EXCERPT PROVIDED.
........
In the hope of landing a full professorship in the anthropology department at Rushmere University, Dr. Claire Knowland accepts a research position on a dig in Kazakhstan investigating the domestication of ancient horses. Her “true passion” is the study of animal intelligence, but as a 32-year-old adjunct, she is willing, however begrudgingly, to make concessions to secure professional advancement. An unexpected discovery piques her interest: Rob Rebolet, the chief of security for the Transteppe mining company, reports that one of his geologists, Russian Sergei Anachev, has found something peculiar—a grouping of “enormous bones” far too large to belong to horses that seem purposefully arrayed in a place where elephants never roamed. The bones predate the rise of any human ancestor, provocatively challenging the accepted scientific interpretations of the evolutionary emergence of intelligence on Earth, a gripping possibility lucidly explained by the author: “If the bones were not arrayed by some ancient human ancestor, could they represent the rise of intelligence in some other mammalian line, which became extinct many millions of years ago? Given the long sweep of life on earth, if evolution could produce intelligence once, could it have produced it more than once?” Such an explosive discovery will almost certainly be commandeered by the profoundly corrupt Kazakh government, and the examination of the bones is waylaid by the violent outbreak of civil war. Sergei is also menaced by Andrei Bezanov, a cruel Russian oligarch with a longstanding grudge against him who aims to take over Transteppe, thereby gaining control of the region’s valuable phosphorite reserves.
........
RECORDS.
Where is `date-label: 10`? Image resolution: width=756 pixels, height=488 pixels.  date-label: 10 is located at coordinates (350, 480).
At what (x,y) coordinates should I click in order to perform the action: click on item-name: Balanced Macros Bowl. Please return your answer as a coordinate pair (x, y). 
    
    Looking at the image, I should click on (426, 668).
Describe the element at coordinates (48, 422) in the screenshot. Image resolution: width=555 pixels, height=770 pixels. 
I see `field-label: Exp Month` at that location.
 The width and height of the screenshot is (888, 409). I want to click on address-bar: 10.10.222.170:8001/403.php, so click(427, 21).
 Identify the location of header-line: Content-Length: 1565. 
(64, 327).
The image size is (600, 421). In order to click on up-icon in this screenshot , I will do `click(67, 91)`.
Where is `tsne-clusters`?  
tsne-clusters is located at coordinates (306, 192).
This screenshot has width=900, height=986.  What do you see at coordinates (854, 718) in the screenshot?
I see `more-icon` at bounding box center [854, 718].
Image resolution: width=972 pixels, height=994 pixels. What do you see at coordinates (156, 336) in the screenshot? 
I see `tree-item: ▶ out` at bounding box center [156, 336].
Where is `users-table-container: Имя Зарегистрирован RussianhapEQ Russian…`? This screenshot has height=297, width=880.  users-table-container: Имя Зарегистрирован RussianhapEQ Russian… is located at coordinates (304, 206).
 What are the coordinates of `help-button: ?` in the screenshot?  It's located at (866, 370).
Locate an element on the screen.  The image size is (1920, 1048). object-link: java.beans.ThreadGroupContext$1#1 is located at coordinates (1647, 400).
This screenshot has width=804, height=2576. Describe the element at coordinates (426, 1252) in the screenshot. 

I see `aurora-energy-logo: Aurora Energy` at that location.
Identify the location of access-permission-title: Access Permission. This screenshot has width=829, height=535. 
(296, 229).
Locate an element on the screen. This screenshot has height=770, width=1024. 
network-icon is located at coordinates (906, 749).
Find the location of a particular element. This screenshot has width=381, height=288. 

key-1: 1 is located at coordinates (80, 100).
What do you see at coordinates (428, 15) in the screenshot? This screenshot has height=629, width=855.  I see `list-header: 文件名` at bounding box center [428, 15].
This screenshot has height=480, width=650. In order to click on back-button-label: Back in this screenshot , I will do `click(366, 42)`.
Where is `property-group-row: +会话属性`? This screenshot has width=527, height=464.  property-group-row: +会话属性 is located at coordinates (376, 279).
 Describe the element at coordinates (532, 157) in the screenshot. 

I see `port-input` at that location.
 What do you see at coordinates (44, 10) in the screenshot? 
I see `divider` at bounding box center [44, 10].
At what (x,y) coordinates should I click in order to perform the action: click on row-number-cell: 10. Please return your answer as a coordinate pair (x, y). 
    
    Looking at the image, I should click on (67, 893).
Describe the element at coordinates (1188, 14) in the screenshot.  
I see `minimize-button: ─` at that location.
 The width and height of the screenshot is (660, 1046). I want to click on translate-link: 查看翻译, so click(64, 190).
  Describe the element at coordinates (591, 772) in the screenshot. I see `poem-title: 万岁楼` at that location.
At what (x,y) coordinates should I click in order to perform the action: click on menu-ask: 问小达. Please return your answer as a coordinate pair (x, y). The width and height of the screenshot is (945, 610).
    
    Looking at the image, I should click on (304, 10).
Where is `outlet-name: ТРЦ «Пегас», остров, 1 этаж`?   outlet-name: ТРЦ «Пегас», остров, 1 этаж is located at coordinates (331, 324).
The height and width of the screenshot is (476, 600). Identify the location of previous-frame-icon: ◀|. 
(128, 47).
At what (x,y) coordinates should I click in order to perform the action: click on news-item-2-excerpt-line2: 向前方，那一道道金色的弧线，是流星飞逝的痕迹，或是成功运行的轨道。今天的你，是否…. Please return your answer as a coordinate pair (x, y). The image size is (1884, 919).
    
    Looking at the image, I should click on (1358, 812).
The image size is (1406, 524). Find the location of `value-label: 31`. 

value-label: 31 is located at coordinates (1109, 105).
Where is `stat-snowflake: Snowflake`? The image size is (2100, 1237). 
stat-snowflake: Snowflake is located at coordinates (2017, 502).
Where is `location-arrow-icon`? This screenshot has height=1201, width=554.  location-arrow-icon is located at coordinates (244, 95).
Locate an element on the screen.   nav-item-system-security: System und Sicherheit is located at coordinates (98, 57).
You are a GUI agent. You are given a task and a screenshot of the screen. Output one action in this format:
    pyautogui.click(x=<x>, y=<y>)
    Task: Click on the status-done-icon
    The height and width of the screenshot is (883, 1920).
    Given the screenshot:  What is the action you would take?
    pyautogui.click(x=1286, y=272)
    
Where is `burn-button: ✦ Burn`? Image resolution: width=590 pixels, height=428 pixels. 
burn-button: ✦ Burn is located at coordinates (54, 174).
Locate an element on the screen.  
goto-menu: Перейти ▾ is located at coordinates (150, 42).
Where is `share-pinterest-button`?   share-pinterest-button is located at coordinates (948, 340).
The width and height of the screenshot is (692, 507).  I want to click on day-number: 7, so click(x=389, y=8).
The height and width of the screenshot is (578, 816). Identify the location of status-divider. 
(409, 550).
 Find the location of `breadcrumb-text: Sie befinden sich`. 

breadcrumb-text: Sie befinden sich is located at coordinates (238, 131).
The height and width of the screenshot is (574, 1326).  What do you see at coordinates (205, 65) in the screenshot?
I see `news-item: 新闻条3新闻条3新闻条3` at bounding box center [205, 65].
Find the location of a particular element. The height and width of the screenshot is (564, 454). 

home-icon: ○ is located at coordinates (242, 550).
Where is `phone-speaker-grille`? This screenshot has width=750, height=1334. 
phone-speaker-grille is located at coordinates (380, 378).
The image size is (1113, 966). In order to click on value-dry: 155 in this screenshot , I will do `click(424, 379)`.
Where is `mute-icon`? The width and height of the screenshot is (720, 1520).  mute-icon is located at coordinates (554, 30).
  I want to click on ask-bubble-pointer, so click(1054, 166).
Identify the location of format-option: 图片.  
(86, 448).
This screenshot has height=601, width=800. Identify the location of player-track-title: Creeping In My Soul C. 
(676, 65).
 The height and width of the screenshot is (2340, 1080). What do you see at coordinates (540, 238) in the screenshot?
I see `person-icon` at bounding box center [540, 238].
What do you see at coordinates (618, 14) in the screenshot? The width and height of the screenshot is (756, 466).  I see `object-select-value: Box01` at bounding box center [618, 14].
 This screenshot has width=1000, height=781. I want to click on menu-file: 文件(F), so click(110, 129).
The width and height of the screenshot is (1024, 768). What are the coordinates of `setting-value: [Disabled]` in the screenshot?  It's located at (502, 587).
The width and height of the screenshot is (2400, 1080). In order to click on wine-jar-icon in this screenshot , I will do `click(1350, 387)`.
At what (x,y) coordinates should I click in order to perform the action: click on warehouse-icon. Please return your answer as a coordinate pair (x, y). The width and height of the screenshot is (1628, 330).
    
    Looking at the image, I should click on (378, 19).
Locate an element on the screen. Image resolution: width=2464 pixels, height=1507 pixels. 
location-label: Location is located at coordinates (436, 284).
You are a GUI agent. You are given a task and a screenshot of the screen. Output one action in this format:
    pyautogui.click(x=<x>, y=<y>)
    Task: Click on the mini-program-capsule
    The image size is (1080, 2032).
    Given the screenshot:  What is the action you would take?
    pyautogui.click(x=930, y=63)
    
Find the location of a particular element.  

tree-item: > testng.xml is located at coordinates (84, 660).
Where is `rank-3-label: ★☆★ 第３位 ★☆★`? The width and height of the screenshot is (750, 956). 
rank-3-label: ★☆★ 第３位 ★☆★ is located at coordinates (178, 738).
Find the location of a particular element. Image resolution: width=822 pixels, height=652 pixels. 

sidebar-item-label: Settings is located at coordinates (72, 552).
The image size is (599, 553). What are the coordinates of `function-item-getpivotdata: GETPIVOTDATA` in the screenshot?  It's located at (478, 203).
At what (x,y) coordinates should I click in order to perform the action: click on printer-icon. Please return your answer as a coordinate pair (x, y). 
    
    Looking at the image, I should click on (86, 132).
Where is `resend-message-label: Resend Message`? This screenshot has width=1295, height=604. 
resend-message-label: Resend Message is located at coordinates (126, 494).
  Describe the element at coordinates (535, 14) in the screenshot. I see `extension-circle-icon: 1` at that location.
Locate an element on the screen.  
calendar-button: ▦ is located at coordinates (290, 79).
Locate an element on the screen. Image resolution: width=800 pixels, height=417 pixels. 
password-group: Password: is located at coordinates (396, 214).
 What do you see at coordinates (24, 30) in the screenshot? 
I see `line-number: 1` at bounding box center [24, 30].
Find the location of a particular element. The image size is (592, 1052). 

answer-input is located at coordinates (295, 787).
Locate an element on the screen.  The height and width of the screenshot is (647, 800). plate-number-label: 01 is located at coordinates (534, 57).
........
ACTIVITY 1.
How would you translate this sentence from the excerpt about Dr. Claire Knowland's dig in Kazakhstan into Spanish: "Her “true passion” is the study of animal intelligence, but as a 32-year-old adjunct, she is willing, however begrudgingly, to make concessions to secure professional advancement."
ACTIVITY 2.
Could you pick up the excerpt about Dr. Claire Knowland's dig in Kazakhstan right after its final sentence and carry it forward?

YOUR RESPONSE 1.
Su «verdadera pasión» es el estudio de la inteligencia animal, pero, como profesora adjunta de 32 años, está dispuesta, aunque a regañadientes, a hacer concesiones para asegurar su ascenso profesional.

YOUR RESPONSE 2.
The novel deftly combines a dramatically powerful story with a thrilling scientific possibility, one made impressively accessible by the author. The story ranges from an assassin’s attempt on Claire and Sergei’s lives to searching discussions of the nature of intelligence and its mysterious appearance in the world, which is made even more inscrutable by the fact that human beings seem to have a monopoly on its possession (though Sergei’s findings undermine that assumption). As Dr. Keerbrock, another scientist, puts it to Claire: “Why only us? If rapid environmental change is a driver of intelligence, why don’t we find a bunch of other smart animals?” Some of the literary elements of the novel are questionable—Sergei’s history of acrimony with Bezanov feels convoluted and contrived, and Bezanov is something of a cartoonish villain, brimming with outsized evil plans and fantasies of revenge. Additionally, the eventfulness of the tale sometimes takes a turn for the formulaic; some of the violence depicted seems culled from popular cinema, and is more canned than exhilarating. Nonetheless, Claire is a memorable hero, as smart as she is empathetic, and Sergei is a profoundly complex character, one with an extraordinary grasp of science and a prudent sense of human nature. This is an immersive tale that is both intellectually enlivening and genuinely entertaining.

A deeply intelligent tale about intelligence itself, and the hurdles science must clear to see the light of day.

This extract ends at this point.